Lesson

Module 4 · Lesson

Electric Fields

Electricity and Magnetism

Electric Fields

Orientation

Lesson goal: describe electric fields using field lines, field strength, potential difference, and field-force relationships.

Electric field diagrams are representations of force per unit positive test charge. They are not paths taken by electrons.

Electric Fields

Core Content

Electric field strength is force per unit charge:

$$E = \frac{F}{q}$$

For a point charge:

$$E = k\frac{|Q|}{r^2}$$

Potential difference is energy transferred per unit charge:

$$V = \frac{W}{q}$$

RepresentationMeaning
field-line directionforce direction on a positive test charge
closer field linesstronger field
uniform fieldconstant magnitude and direction, often between parallel plates
equipotentiallocations with equal electric potential

Electric Fields

Concept Check

  1. Electric field strength is:

    • A. force per unit positive charge
    • B. charge per unit time
    • C. energy per kilogram
    • D. resistance per metre

    Answer: A.

  2. Electric field lines point in the direction of force on:

    • A. a neutron
    • B. a positive test charge
    • C. an electron only
    • D. a magnetic pole

    Answer: B.

  3. Closer field lines usually indicate:

    • A. weaker field
    • B. stronger field
    • C. zero potential
    • D. no force

    Answer: B.

Electric Fields

Applied Practice

A charge experiences a force of $0.18\ \text{N}$ in an electric field. The charge is $3.0\times10^{-6}\ \text{C}$. Calculate the electric field strength.
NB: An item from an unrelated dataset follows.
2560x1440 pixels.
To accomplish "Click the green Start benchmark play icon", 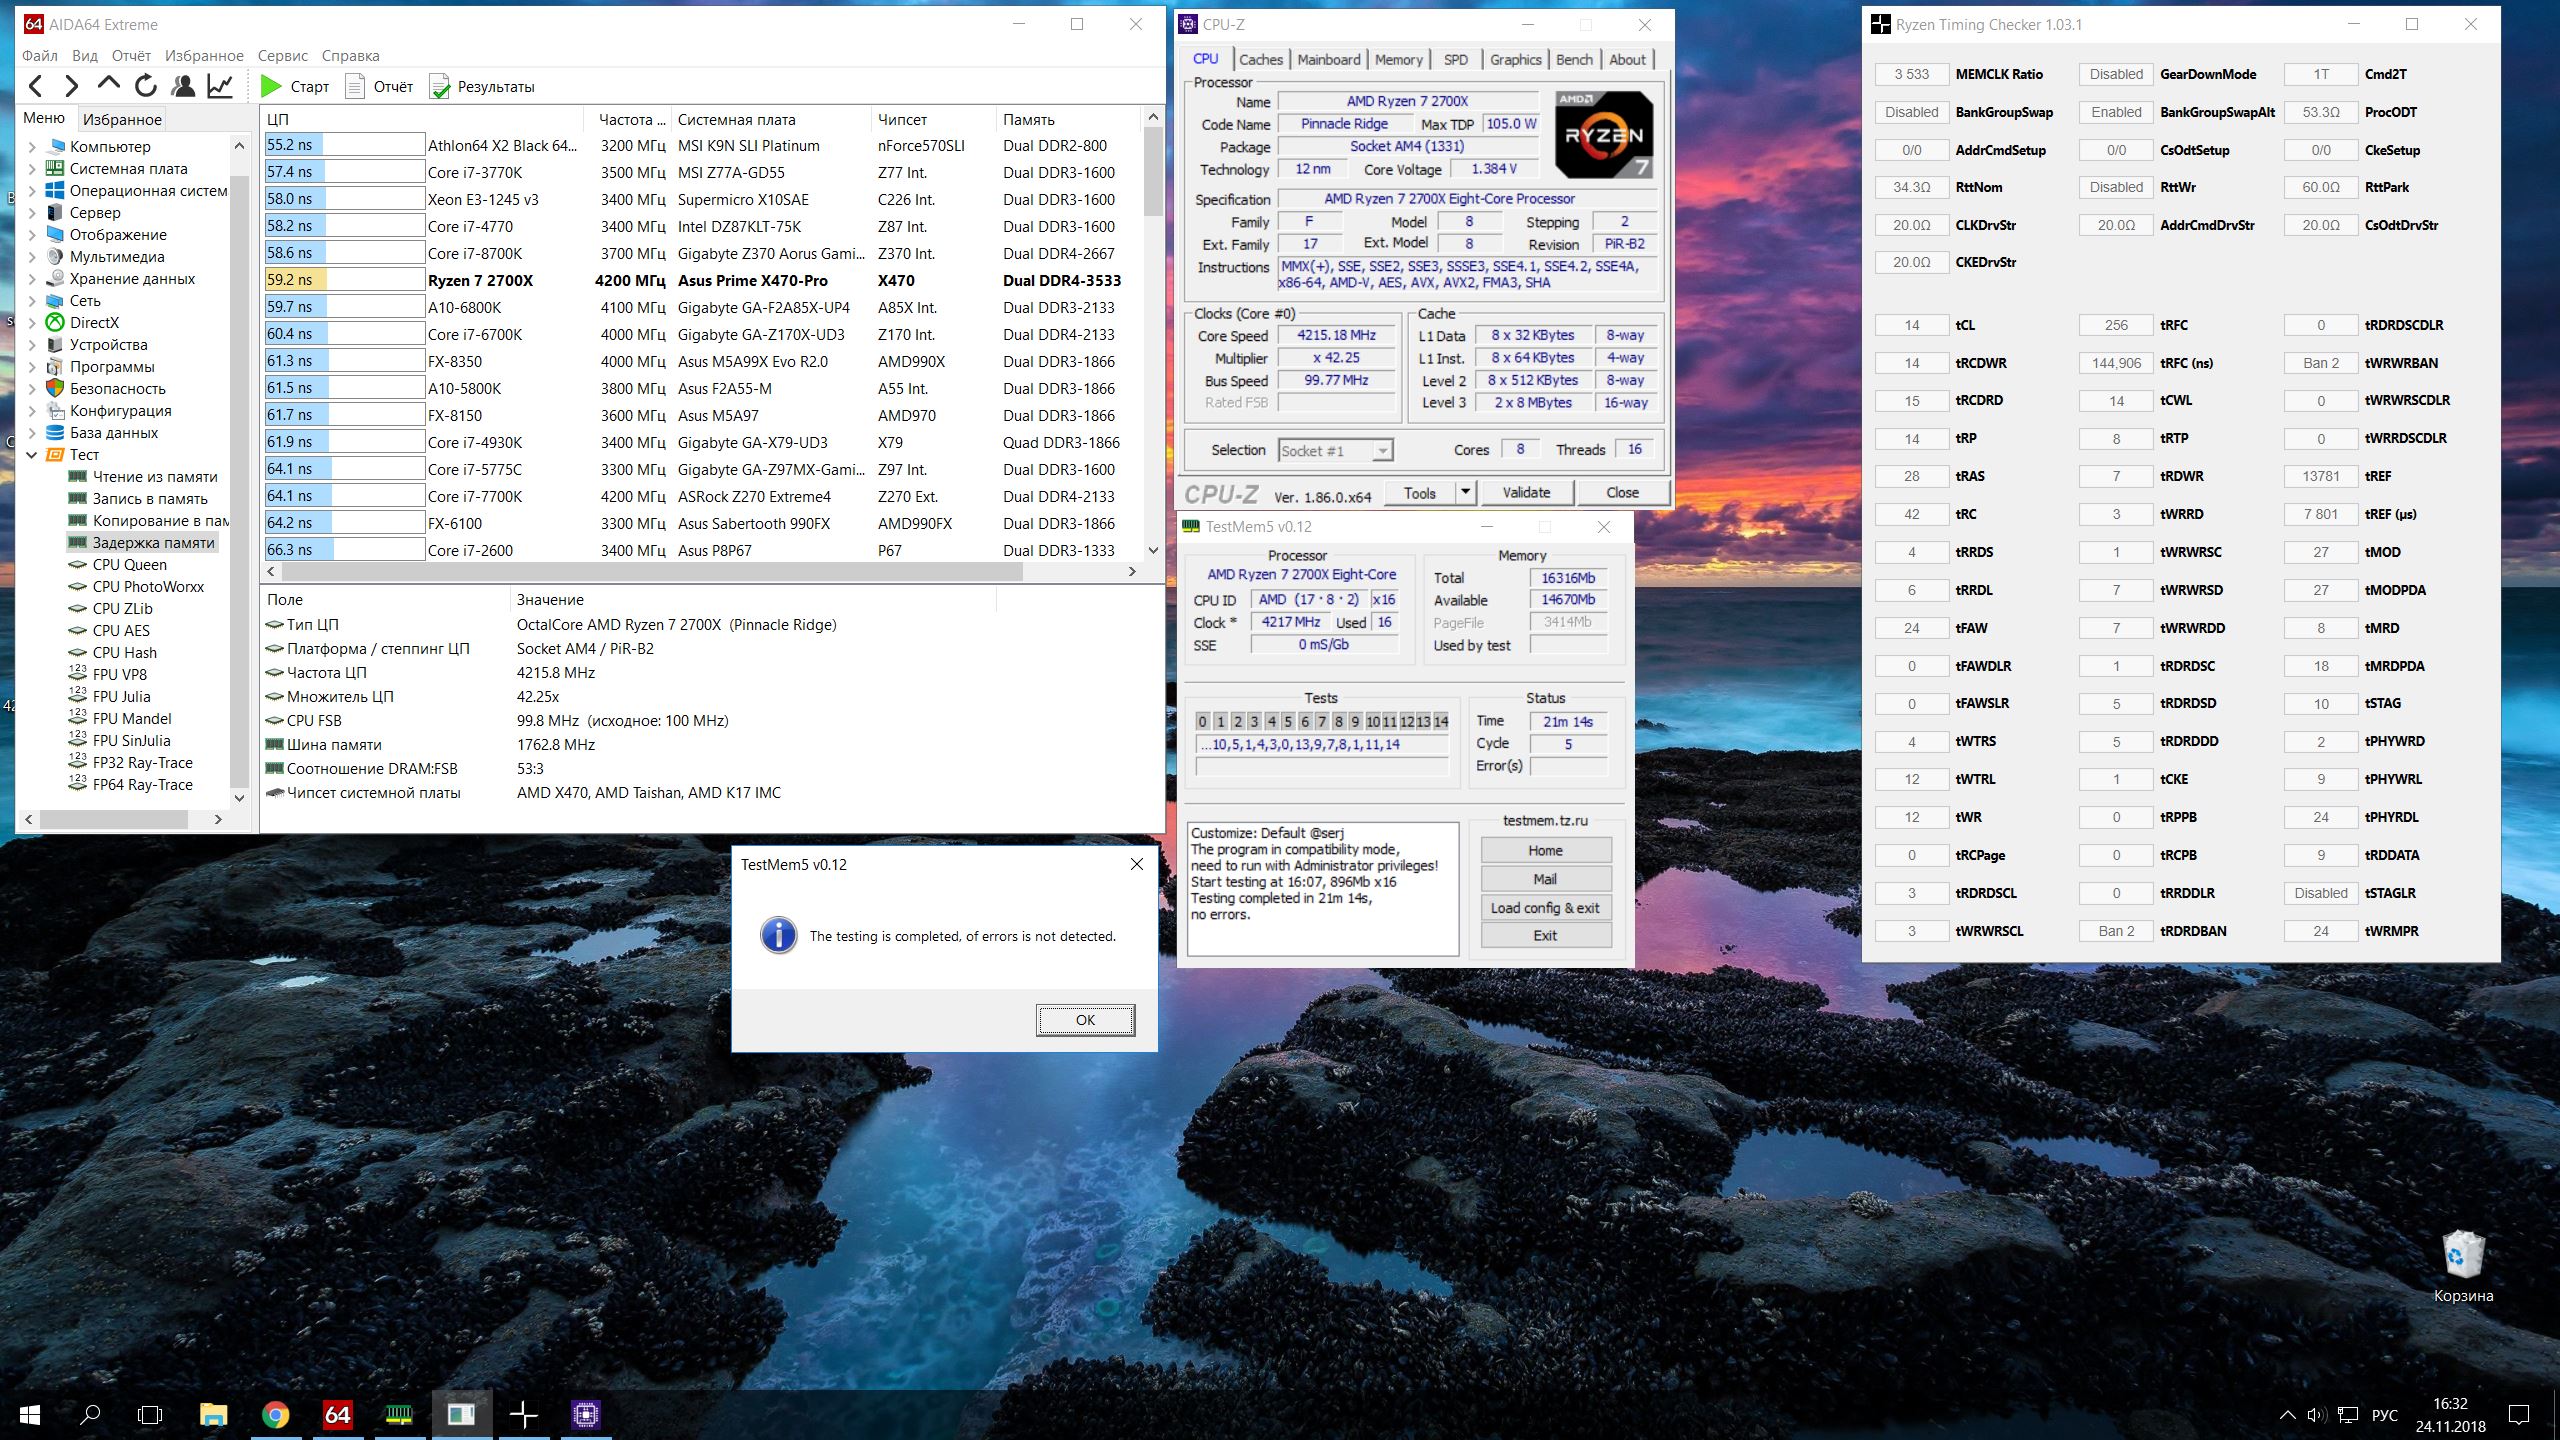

$$E = \frac{F}{q} = \frac{0.18}{3.0\times10^{-6}} = 6.0\times10^4\ \text{N C}^{-1}$$

Final answer: $6.0\times10^4\ \text{N C}^{-1}$.

Electric Fields

Deep Practice And Writing

Prompt: explain why field lines around a positive point charge point outward and why their spacing changes with distance.

Close

Exit Check

Use the handout maintenance prompt to collect one short piece of evidence before moving on.